AI with Convolutional Neural Network

When you enter a new area of knowledge, the journey can look like a fantastic story. We have with Artificial Intelligence the impression of entering one of the tents described by J.K. Rolling in Harry Potter and the Goblet of fire. From the outside, the domain does not give the full dimension of its extent. You are then caught by the subject, and it is a real pleasure to discover the rooms of the building one after the other.

In artificial intelligence, we talk about weak and strong artificial intelligence. The encyclopedia Wikipedia gives you the definition of each of these areas of artificial intelligence.

Weak artificial intelligence (weak AI), also known as narrow AI, is non-sentient artificial intelligence that is focused on one narrow task. Weak AI is defined in contrast to either strong AI (a machine with consciousness, sentience and mind) or artificial general intelligence (a machine with the ability to apply intelligence to any problem, rather than just one specific problem). All currently existing systems considered artificial intelligence of any sort are weak AI at most.

Our study falls into the field of weak artificial intelligence, and we will use different algorithms to build a solution with the good reliability and accuracy with few means.

AlHudaydah harbour

AlHudaydah harbour, Yemen, 2000

As Dr. Théodore Bluche tell us in his thesis – [1] – Théodore Bluche, 2015.

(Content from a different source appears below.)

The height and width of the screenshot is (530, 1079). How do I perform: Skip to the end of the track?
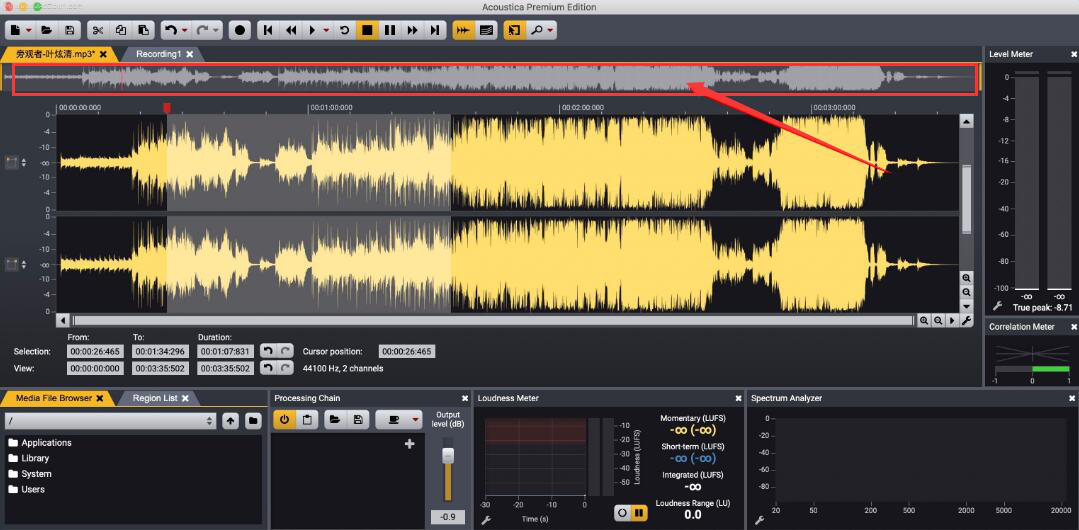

In handwriting recognition, however, deep neural networks are limited to convolutional architectures, such as convolutional neural networks or MDLSTM-RNNs, with only a few weights and extracted features in bottom layers. Densely connected neural networks with more than one or two hidden layers are only found in smaller applications, such as the recognition of isolated characters ([2] Ciresan et al., 2010; Ciresan et al., 2012) or keyword spotting ([3] Thomas et al., 2013).

Here our goal is, initially, to recognize isolated characters through a network of neurons and deepen our knowledge in the field.

Convolutional Neural Network

Dr. Jason Brownlee write in his article about deep learning “Crash Course in Convolutional Neural Networks for Machine Learning

Convolutional Neural Networks are a powerful artificial neural network technique. These networks preserve the spatial structure of the problem and were developed for object recognition tasks such as handwritten digit recognition. They are popular because people are achieving state-of-the-art results on difficult computer vision and natural language processing tasks.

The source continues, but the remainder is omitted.